WHAT TO PRODUCE:
Reproduce the following reflection on preaching Easter word for word, in full.

PASSAGE SHOWN:

Every year when I was a preaching pastor, I felt the anxiety rise the closer we got to Easter Sunday morning.
The expectations. The crowds. The desire of the people to hear something new and meaningful.
Though I had a mentor once tell me don't sweat it, just tell the story. The problem is that everyone already knows the story: Christ is risen. Christ is risen indeed. The women came to the tomb. They were afraid. They go tell the male disciples. They don't believe them. Yet, everything changes for the world on this Sunday morning. Death has been beat. New life is possible. Jesus is alive!
The last time I preached Easter in 2012, I was over the Easter hoopla. I found myself fixated on the idea that resurrection is much more complicated than super happy hymns and families coming together in a church pew. Resurrection is hard work, I said. I ended by encouraging the congregation to not choose a resurrection path unless they were ready for their lives to be turned upside down. Because we need to remember what got Jesus to Easter morning: death!
On the way home this particular Sunday, Kevin told me that my sermon was a real downer. He wanted to know: "Where was the lighthearted mood from the pulpit?" But, I stood by what I said. Sermons are always about proclamations for a moment in time and that is where I was.
This week, I've been wondering if I were preaching Easter this year, what would it be about?
I'd land a bit more on the side of pro-Easter celebratory joy this year. Not because I am any less aware of how cruel and harsh the realities of life are. And most certainly not because I've come to believe that resurrection's moments in our lives are any less work.
Rather, I would preach in this way because life is so difficult. I have come to believe that life's problems make Easter's joy so important.

STORED DATA:
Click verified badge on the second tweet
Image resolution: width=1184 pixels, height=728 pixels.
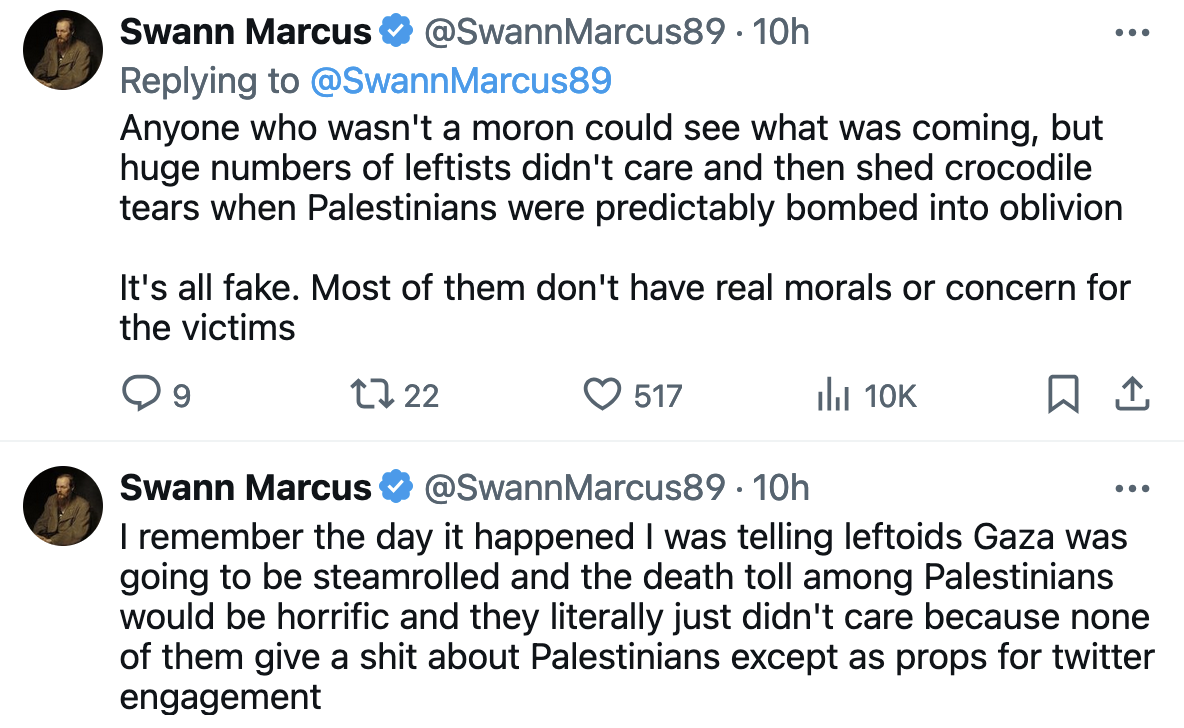click(397, 488)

THE RESULT:
Every year when I was a preaching pastor, I felt the anxiety rise the closer we got to Easter Sunday morning.
The expectations. The crowds. The desire of the people to hear something new and meaningful.
Though I had a mentor once tell me don't sweat it, just tell the story. The problem is that everyone already knows the story: Christ is risen. Christ is risen indeed. The women came to the tomb. They were afraid. They go tell the male disciples. They don't believe them. Yet, everything changes for the world on this Sunday morning. Death has been beat. New life is possible. Jesus is alive!
The last time I preached Easter in 2012, I was over the Easter hoopla. I found myself fixated on the idea that resurrection is much more complicated than super happy hymns and families coming together in a church pew. Resurrection is hard work, I said. I ended by encouraging the congregation to not choose a resurrection path unless they were ready for their lives to be turned upside down. Because we need to remember what got Jesus to Easter morning: death!
On the way home this particular Sunday, Kevin told me that my sermon was a real downer. He wanted to know: "Where was the lighthearted mood from the pulpit?" But, I stood by what I said. Sermons are always about proclamations for a moment in time and that is where I was.
This week, I've been wondering if I were preaching Easter this year, what would it be about?
I'd land a bit more on the side of pro-Easter celebratory joy this year. Not because I am any less aware of how cruel and harsh the realities of life are. And most certainly not because I've come to believe that resurrection's moments in our lives are any less work.
Rather, I would preach in this way because life is so difficult. I have come to believe that life's problems make Easter's joy so important.